“I recently discovered that a contractor has run a water line to the house that he is building on property adjacent to ours. The contractor has placed this line inside the 10′ easement on our property rather than disturb the paving that covers the 10′ easement on the adjacent property. 1. Is this legal? 2. What should I do about this? 3. Does doing nothing allow the possibility of losing this property to the adjacent property? 4. If the water line is damaged or ruptures or through no fault or action on my part, causes damage to the adjacent property, would I be liable? 5. What would be a recommended course of action for me to undertake?

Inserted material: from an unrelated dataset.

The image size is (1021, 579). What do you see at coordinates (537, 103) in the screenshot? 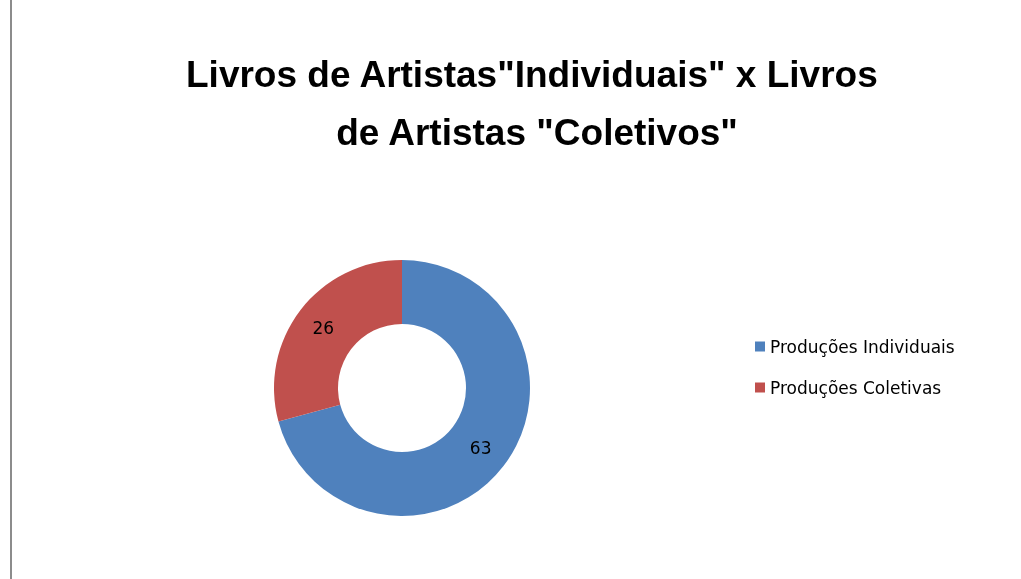
I see `chart-title: Livros de Artistas"Individuais" x Livros de Artistas "Coletivos"` at bounding box center [537, 103].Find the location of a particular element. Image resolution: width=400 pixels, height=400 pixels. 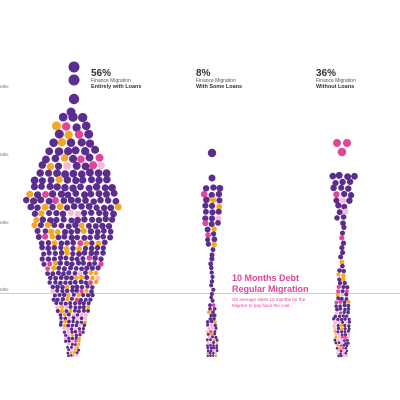

group-percent: 56% is located at coordinates (101, 74).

At this point, neither property is developed, however the property owner has contracted for his house to be built. We have talked to the contractors office and they say we are being un-reasonable, even though we have done nothing other than express our concern that they dug on our property without consulting us and we feel that this line should be relocated to the correct easement location.”
Well, it depends on what kind of easement the easement is. Does it allow for water lines? If not, then it has no right to be there.

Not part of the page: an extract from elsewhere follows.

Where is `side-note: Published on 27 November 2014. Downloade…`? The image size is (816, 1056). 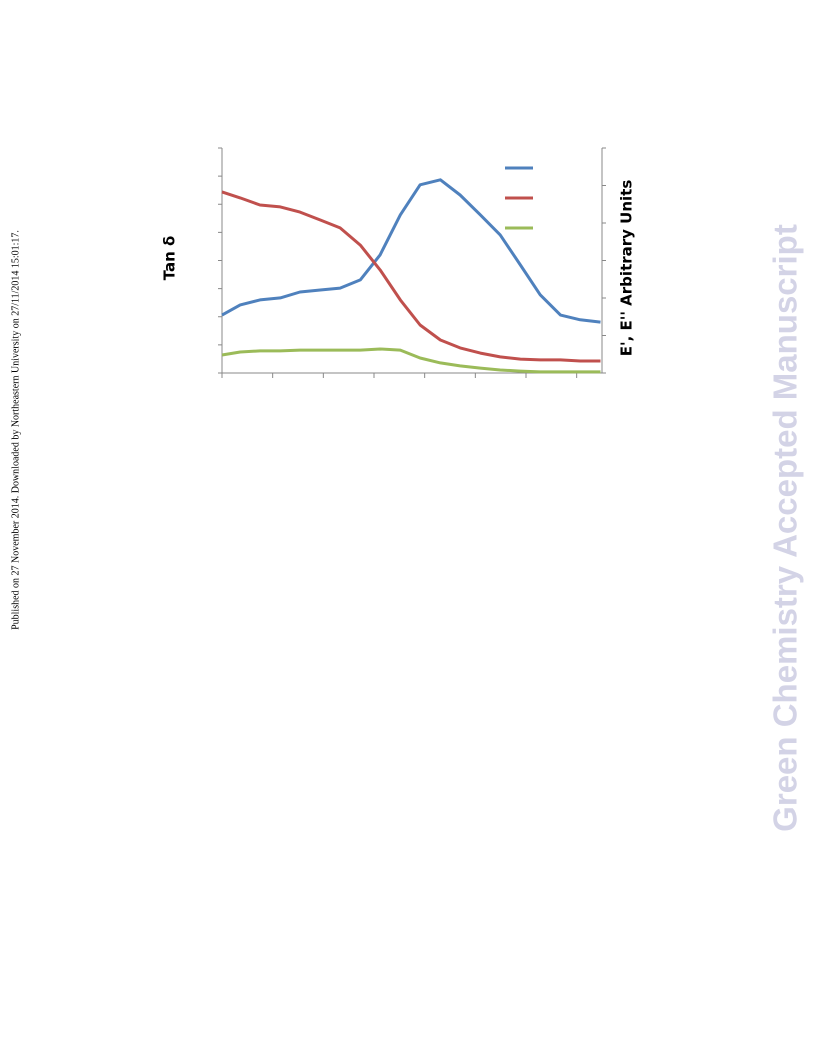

What do you do at that point? Well, if you don’t object (legally) for long enough, the neighboring property could get an enforceable right to leave the pipe there (a prescriptive easement), so your choices are to raise a stink and maybe even a lawsuit, or . . . give permission. If you have a clear (written) record of having given permission, you can always revoke the permission later.
In this case, however, it seems like the developer is taking advantage and trying to backpedal when it’s pointed out. He trespassed on your property, damaged it, and left a nuisance behind. This would not be a difficult lawsuit to win, if it came to that, so you’ve got quite a bit of leverage to work out an agreement with him–perhaps creating a new easement which does allow the water pipe, in exchange for a reasonable cash payment.